David Pick @IAmDPick
Pros. https://t.co/evcmOgz26b2017-12-12 00:01:22
But the NBA is not where the Balls are headed right now. What awaits them in Lithuania is an experience somewhat similar to a college atmosphere, assuming they live among their teammates. At their residence, players each have their own "junior apartments" that are provided free of charge thanks to a partnership agreement between the team and the resort. Meals aren't free, however. Breakfast costs €5, while lunch and dinner are €8.
And winning over their teammates may not be as easy as walking into the locker room with a famous name.
"It's going to be a different type of basketball with the Balls," Vytautas' top scorer, Eigirdas Zukauskas, told B/R. "For us, it's more than a game, so it doesn't matter if we signed the Balls or LeBron James. Maybe I'll change my mind once I see them, but at the moment, I'm not really thinking about them. I saw LaMelo's videos, but I haven't seen him playing against men. He will get an opportunity here to show us his worth."
Players aren't unaware of why the Balls are on the way.
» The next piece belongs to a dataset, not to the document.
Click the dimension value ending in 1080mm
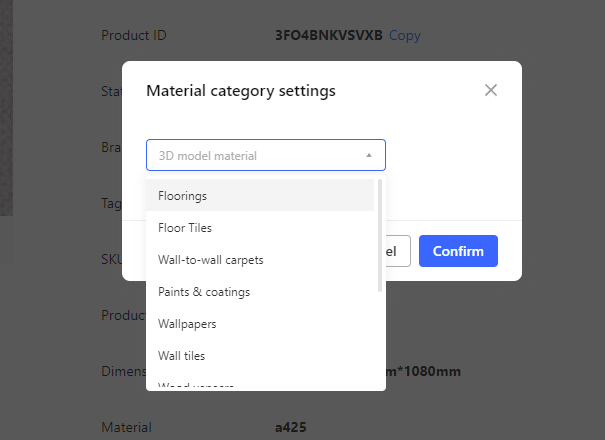605x440 pixels. tap(425, 372)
"Signing them is a publicity stunt for sure, and it's working," Baron said. "The Balls are on SportsCenter, but I'm here laughing because I know exactly what's waiting for them on the other side. When LaMelo gets hit with one of those screens, he might not be able to stand up. Those guys are bangers, Lithuanians play like it's a UFC match. ... If Vegas put a line on the Balls' over-under in Lithuania, I think they'd break it off after a month. Maybe it does work, I'm not hating on the kids, but the odds are stacked against them."
All quotes were obtained firsthand unless otherwise noted.